=== REQUEST ===
Update the entries starting with the line that contains "Viewport: 567px width, 305px height." and going on through the line that contains "pos(1036,274)", replacing "Campaign" with "Budget" and leaving everything else unchanged.

=== EXTRACTED RECORDS ===
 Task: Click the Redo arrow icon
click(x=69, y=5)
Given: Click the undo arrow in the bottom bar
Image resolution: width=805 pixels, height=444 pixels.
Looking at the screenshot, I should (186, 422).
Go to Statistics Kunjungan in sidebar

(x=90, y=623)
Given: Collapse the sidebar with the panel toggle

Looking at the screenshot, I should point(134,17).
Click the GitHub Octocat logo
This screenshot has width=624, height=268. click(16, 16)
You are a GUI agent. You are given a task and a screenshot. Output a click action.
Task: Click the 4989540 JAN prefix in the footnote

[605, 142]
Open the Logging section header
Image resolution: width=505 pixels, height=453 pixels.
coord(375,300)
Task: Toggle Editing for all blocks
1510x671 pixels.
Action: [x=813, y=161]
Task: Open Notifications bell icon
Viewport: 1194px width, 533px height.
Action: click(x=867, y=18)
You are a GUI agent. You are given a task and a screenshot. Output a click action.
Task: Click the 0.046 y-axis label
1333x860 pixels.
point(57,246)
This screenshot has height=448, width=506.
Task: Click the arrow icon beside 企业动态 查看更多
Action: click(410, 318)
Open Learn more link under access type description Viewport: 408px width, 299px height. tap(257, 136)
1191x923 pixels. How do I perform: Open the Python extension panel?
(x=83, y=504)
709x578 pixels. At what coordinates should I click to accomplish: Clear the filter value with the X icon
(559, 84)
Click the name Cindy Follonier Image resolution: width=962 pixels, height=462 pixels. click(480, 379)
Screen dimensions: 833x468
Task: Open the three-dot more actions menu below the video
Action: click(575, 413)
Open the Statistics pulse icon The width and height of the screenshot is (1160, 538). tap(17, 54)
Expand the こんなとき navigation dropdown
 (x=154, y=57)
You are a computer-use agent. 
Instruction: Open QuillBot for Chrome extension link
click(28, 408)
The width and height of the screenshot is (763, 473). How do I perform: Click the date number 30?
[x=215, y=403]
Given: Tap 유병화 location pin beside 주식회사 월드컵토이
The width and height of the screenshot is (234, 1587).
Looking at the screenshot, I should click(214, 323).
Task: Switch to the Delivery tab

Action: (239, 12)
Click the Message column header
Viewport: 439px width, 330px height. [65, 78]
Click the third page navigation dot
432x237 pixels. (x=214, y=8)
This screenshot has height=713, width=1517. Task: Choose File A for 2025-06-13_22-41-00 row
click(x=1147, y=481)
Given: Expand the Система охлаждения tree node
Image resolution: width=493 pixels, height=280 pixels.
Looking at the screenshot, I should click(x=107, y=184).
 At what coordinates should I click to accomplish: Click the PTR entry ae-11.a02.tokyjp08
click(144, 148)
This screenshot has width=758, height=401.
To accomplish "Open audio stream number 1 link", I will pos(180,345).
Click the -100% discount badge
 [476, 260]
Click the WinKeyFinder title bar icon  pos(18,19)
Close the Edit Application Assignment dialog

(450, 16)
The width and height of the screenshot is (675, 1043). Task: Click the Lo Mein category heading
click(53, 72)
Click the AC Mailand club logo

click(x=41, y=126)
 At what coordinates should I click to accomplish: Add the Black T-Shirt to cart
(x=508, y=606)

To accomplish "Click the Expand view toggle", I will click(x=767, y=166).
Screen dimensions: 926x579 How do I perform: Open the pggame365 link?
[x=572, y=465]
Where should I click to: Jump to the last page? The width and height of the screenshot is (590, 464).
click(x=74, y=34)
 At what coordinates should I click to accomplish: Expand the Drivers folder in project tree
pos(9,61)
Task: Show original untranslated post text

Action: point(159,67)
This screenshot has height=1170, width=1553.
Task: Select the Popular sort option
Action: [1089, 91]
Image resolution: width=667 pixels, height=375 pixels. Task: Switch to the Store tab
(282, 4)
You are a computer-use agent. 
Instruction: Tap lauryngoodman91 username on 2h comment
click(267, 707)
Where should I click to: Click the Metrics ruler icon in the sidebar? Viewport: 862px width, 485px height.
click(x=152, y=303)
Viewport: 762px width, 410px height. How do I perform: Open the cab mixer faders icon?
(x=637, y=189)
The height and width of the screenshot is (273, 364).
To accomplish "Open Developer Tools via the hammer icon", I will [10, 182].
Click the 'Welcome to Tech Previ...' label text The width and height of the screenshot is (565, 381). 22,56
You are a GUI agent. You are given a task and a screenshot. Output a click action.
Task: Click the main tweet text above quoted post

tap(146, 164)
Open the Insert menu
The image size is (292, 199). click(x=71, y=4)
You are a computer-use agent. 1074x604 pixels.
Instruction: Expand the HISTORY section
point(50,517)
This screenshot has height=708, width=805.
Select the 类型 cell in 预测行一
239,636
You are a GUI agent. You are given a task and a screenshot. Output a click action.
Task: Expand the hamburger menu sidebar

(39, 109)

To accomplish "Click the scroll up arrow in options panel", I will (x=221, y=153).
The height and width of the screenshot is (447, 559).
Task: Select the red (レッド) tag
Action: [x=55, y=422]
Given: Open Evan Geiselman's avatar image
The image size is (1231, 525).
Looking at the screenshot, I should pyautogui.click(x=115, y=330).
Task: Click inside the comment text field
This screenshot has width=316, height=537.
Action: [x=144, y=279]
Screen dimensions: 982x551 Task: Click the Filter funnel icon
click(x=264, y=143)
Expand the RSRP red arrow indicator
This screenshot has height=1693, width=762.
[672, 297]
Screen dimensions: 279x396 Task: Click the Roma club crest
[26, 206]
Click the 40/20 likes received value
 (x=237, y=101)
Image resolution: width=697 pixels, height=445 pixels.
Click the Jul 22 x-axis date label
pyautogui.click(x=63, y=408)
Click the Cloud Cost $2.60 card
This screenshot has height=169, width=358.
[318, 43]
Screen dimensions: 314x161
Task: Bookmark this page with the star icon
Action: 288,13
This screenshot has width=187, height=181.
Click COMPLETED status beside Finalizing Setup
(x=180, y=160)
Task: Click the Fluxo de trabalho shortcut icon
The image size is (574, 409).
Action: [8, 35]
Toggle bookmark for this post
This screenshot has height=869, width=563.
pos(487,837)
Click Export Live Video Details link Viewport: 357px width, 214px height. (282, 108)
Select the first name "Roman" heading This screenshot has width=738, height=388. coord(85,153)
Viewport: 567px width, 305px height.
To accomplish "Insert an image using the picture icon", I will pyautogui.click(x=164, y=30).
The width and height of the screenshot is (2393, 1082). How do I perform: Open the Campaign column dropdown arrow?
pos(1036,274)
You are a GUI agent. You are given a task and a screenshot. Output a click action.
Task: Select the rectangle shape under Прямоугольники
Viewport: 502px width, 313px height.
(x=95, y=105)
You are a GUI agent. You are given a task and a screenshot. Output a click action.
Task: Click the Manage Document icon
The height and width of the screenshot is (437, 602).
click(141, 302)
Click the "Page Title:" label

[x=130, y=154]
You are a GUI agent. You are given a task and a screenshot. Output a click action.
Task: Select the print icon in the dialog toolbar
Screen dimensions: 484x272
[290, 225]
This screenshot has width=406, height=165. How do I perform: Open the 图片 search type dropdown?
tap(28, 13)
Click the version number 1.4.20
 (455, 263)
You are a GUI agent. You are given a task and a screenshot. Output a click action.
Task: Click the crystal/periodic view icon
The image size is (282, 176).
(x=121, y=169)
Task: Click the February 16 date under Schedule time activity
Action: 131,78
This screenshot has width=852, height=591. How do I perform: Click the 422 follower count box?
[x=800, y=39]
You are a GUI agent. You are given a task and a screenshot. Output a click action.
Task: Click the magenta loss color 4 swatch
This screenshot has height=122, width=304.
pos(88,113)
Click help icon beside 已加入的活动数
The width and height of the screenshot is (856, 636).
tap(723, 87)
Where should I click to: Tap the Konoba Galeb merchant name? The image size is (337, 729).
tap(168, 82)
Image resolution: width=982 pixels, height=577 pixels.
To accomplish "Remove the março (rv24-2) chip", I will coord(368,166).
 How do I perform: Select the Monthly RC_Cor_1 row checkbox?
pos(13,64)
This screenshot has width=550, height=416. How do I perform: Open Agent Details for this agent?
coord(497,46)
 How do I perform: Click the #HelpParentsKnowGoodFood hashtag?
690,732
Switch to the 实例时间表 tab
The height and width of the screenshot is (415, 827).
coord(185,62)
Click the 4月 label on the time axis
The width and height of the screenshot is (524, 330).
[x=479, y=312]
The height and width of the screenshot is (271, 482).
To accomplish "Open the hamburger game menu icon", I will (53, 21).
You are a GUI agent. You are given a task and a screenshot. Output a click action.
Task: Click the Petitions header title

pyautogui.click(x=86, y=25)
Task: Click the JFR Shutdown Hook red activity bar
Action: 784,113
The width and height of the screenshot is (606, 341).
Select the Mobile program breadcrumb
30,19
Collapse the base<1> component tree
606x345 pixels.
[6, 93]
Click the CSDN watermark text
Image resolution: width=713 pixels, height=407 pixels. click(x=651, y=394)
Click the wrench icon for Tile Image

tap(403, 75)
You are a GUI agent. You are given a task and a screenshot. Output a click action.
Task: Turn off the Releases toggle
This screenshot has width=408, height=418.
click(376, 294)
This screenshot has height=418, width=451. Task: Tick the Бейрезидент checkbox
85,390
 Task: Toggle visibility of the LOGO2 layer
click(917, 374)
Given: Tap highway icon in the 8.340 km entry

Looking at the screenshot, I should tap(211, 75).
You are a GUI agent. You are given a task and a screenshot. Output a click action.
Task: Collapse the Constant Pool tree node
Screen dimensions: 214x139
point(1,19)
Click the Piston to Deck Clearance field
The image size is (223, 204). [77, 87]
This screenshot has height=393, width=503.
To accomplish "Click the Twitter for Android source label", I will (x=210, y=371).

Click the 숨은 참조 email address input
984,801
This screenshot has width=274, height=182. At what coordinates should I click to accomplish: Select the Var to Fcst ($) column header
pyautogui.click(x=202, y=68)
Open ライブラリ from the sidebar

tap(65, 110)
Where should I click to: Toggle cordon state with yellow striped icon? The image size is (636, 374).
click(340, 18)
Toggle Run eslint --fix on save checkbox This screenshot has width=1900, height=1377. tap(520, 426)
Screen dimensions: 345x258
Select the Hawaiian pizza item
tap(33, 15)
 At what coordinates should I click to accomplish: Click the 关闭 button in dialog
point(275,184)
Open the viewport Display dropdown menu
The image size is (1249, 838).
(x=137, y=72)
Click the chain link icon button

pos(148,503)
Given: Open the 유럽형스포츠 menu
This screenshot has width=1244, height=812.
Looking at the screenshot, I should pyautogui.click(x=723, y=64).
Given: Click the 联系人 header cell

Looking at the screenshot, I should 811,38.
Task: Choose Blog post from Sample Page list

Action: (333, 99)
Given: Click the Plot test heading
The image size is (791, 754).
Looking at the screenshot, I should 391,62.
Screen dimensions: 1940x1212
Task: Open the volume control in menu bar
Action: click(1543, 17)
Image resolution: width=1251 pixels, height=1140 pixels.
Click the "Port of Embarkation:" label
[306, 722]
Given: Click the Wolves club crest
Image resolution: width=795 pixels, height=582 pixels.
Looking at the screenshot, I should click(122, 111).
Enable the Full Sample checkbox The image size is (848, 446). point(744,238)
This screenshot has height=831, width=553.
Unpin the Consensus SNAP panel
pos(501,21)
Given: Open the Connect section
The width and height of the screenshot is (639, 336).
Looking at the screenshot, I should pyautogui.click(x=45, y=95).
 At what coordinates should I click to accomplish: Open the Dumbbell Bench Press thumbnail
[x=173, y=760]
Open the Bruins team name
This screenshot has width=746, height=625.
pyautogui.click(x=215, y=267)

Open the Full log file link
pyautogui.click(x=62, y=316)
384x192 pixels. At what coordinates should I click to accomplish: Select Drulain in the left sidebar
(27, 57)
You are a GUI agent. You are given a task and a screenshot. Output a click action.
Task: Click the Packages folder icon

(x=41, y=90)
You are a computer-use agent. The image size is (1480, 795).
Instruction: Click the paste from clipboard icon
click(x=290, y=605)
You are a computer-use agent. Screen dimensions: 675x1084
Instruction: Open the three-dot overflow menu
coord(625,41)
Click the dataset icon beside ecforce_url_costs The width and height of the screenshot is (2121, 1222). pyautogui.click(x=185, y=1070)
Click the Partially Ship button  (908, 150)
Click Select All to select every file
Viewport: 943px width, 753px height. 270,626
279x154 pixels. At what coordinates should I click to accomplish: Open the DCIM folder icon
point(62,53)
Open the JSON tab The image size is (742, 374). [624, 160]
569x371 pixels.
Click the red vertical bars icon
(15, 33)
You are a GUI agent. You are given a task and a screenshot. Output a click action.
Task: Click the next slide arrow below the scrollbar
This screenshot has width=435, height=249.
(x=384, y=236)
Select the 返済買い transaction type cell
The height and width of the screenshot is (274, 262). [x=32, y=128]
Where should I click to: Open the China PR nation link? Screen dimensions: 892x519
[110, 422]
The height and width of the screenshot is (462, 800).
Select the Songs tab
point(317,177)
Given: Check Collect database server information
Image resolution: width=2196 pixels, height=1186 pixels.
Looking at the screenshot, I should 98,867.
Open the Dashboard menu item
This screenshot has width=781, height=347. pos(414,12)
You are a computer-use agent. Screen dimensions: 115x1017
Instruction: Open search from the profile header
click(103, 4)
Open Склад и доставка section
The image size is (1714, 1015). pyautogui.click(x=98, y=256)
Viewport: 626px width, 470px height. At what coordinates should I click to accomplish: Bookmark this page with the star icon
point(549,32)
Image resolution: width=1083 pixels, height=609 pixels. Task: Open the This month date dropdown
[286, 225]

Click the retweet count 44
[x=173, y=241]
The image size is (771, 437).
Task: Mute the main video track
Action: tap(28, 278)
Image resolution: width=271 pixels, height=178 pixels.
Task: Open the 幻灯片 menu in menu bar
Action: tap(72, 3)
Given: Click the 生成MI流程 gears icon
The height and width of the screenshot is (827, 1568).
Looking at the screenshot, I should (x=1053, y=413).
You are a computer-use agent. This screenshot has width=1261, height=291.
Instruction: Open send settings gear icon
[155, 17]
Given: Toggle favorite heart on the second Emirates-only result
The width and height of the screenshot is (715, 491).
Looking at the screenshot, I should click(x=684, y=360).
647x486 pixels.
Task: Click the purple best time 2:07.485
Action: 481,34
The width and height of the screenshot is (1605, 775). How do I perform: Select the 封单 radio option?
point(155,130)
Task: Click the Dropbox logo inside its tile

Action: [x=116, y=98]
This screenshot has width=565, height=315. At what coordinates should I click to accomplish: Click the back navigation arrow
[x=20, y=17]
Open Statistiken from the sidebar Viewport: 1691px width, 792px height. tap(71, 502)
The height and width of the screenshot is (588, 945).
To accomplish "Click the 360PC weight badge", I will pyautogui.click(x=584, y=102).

=== ANSWER FOR THE TASK ===
Viewport: 567px width, 305px height.
To accomplish "Insert an image using the picture icon", I will pyautogui.click(x=164, y=30).
The width and height of the screenshot is (2393, 1082). How do I perform: Open the Budget column dropdown arrow?
pos(1036,274)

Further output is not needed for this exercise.